* Start RECORDS FOR THIS TASK *

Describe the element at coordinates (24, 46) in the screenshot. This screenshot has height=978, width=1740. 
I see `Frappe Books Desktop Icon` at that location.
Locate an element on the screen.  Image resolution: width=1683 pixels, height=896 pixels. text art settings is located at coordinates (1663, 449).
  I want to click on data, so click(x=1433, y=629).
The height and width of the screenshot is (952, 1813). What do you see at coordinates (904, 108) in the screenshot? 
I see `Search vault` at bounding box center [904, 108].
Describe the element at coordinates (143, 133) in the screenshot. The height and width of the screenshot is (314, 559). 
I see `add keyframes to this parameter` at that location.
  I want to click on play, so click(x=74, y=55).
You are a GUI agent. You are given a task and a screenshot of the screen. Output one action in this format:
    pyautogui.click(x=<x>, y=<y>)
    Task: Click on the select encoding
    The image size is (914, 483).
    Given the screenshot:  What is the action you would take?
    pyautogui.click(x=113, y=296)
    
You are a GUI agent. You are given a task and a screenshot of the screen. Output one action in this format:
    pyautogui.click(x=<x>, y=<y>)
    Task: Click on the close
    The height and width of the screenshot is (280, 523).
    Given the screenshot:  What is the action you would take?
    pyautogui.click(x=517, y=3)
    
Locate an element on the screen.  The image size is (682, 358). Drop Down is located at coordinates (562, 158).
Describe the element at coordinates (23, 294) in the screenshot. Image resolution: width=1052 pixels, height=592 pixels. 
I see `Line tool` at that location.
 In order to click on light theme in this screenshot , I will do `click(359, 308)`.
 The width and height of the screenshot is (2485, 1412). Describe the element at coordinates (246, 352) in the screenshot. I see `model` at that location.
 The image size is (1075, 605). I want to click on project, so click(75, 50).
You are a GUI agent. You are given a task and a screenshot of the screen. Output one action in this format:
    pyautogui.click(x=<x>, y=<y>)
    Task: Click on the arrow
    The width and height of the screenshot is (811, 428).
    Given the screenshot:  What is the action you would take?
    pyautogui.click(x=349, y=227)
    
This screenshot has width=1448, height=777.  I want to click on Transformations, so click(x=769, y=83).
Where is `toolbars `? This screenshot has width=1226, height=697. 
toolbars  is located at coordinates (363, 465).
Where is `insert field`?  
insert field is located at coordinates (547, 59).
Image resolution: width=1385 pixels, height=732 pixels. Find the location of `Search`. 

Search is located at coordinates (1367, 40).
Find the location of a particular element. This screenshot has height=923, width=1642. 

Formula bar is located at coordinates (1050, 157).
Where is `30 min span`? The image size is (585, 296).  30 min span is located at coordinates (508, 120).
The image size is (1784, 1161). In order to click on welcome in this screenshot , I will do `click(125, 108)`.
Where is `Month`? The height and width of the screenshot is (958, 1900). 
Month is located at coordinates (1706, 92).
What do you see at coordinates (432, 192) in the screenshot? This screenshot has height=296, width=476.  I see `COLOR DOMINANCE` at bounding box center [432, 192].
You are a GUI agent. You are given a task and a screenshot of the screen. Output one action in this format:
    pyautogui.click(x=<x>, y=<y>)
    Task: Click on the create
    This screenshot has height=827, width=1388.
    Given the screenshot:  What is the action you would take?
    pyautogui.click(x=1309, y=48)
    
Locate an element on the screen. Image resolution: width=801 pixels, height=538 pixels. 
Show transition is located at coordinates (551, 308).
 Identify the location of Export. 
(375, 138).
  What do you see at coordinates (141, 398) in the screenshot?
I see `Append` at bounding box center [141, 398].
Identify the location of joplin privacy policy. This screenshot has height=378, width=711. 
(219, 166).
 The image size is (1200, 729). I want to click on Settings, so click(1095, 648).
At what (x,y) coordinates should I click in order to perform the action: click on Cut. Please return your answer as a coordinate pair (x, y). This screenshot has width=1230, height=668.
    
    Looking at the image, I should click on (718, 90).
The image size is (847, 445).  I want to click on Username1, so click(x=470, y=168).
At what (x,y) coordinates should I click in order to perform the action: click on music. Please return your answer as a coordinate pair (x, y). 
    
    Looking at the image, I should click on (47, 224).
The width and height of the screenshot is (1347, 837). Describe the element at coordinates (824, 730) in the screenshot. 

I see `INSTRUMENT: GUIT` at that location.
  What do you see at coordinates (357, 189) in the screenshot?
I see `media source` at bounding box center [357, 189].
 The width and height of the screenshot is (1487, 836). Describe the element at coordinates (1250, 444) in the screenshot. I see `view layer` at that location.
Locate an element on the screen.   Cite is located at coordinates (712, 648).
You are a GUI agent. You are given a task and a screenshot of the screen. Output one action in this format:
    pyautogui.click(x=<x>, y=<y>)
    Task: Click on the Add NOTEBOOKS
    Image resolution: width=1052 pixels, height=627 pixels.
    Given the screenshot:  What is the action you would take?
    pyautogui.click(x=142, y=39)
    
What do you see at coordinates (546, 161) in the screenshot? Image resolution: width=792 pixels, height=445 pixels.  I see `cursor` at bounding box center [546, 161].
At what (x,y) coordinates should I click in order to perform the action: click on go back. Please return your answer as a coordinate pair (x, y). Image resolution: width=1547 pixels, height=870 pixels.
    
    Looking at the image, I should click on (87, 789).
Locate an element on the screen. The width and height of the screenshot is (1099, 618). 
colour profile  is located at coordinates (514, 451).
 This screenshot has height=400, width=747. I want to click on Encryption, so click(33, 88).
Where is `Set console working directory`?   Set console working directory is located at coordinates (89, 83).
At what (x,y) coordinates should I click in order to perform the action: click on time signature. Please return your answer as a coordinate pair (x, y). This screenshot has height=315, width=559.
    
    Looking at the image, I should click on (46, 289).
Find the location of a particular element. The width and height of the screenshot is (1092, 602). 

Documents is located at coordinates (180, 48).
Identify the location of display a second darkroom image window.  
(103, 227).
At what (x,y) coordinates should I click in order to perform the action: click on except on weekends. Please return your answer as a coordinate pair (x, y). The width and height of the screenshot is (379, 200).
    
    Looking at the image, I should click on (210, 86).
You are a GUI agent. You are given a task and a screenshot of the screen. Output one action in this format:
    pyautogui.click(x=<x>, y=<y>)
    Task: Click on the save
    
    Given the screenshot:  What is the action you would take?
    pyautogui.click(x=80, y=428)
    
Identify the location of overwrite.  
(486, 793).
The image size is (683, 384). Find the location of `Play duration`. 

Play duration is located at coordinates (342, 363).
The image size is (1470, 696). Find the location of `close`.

* End RECORDS FOR THIS TASK *

[TASK OBJECTIVE]
Copy the rows from the line containing "I want to click on play, so" through the line containing "coordinates (363, 465).", putting "screen assistant" wherever "GUI agent" appears and keeping everything else the same.

[WRITTEN SOLUTION]
  I want to click on play, so click(x=74, y=55).
You are a screen assistant. You are given a task and a screenshot of the screen. Output one action in this format:
    pyautogui.click(x=<x>, y=<y>)
    Task: Click on the select encoding
    The image size is (914, 483).
    Given the screenshot:  What is the action you would take?
    pyautogui.click(x=113, y=296)
    
You are a screen assistant. You are given a task and a screenshot of the screen. Output one action in this format:
    pyautogui.click(x=<x>, y=<y>)
    Task: Click on the close
    The height and width of the screenshot is (280, 523).
    Given the screenshot:  What is the action you would take?
    pyautogui.click(x=517, y=3)
    
Locate an element on the screen.  The image size is (682, 358). Drop Down is located at coordinates (562, 158).
Describe the element at coordinates (23, 294) in the screenshot. Image resolution: width=1052 pixels, height=592 pixels. 
I see `Line tool` at that location.
 In order to click on light theme in this screenshot , I will do `click(359, 308)`.
 The width and height of the screenshot is (2485, 1412). Describe the element at coordinates (246, 352) in the screenshot. I see `model` at that location.
 The image size is (1075, 605). I want to click on project, so click(75, 50).
You are a screen assistant. You are given a task and a screenshot of the screen. Output one action in this format:
    pyautogui.click(x=<x>, y=<y>)
    Task: Click on the arrow
    The width and height of the screenshot is (811, 428).
    Given the screenshot:  What is the action you would take?
    pyautogui.click(x=349, y=227)
    
This screenshot has width=1448, height=777.  I want to click on Transformations, so click(x=769, y=83).
Where is `toolbars `? This screenshot has width=1226, height=697. 
toolbars  is located at coordinates (363, 465).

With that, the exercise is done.